The outcome of last week’s final quad meeting before next week’s autumn review seems to have resulted in rather a strange compromise.
George Osborne entered the meeting arguing for a freeze in some benefits (not pensions or disability living allowance) to pay for a package of other measures, including tax cuts and action on youth unemployment. But he was met with stiff resistance from Nick Clegg in particular, who didn’t want to punish the poorest by giving them a sub-inflation rise in benefits.
In the end, as we revealed this morning, they agreed that benefits would go up with CPI, as would normally be the case. But the chancellor insisted that money had to be saved somewhere, and the surprising compromise reached would be that it would come from tax credits instead. Treasury officials are now working on how exactly that money will be saved.
Clegg also won his argument that some of the money (£1bn to be precise) should be used to fund a short-term work placement scheme for young people to get access to the jobs market.
That scheme is likely to use third party recruitment companies to place young people in temporary jobs. They will then be paid largely by results – when the person finds longer term employment – to avoid it having little long-term benefit.
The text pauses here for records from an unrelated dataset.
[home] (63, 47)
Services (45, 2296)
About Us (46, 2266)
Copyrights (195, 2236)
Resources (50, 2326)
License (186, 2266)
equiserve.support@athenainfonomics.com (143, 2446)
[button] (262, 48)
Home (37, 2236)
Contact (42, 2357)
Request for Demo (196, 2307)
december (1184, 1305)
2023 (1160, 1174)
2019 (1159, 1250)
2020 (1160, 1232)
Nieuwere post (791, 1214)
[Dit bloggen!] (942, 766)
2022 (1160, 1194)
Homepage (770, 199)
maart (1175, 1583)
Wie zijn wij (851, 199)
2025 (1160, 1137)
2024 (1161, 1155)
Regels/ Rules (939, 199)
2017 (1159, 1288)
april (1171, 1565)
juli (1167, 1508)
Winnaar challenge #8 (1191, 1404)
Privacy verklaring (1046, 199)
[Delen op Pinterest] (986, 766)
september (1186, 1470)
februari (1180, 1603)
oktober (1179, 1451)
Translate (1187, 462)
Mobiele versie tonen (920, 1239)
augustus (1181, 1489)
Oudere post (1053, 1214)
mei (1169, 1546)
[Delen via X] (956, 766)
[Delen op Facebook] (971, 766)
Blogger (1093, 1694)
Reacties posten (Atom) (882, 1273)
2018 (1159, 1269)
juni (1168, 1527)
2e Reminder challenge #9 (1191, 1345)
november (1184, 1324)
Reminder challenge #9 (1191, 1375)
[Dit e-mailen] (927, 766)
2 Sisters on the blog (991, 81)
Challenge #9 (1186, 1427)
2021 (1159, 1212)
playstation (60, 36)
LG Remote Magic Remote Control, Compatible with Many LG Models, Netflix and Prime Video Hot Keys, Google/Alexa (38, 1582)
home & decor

The plan bears strong similarities to Labour’s Future Jobs Fund (which David Cameron said on Wednesday “put a lot of graduates into public sector jobs and was five times more expensive than the alternative”).
It also looks a lot like one that has been touted in recent days by the Centre for Economic and Social Inclusion think tank.
The CESI has calculated that each job would cost the government around £3,000. If that seems low, it is because wages and other costs are offset by the savings from having that young person enter long-term employment further down the line.
Tony Wilson, the CESI’s director of policy, told me:
Programmmes like this can make a real impact, as long as they’re well targeted and they focus on getting people into sustained jobs. Which means going with the grain of the Work Programme, and wherever possible creating the jobs in the private sector.
Wilson has also been showing policy makers a rather scary chart, which may have been the thing that persuaded the sceptics in the government that something big had to be done on youth unemployment.
The chart (below) shows a sudden spike in the number of 16-24 year-olds out of work since March this year, while unemployment among older adults has levelled off. While ministers are correct to say that youth unemployment began rising in 2004, it may be this more recent phenomenon that has prompted them to act.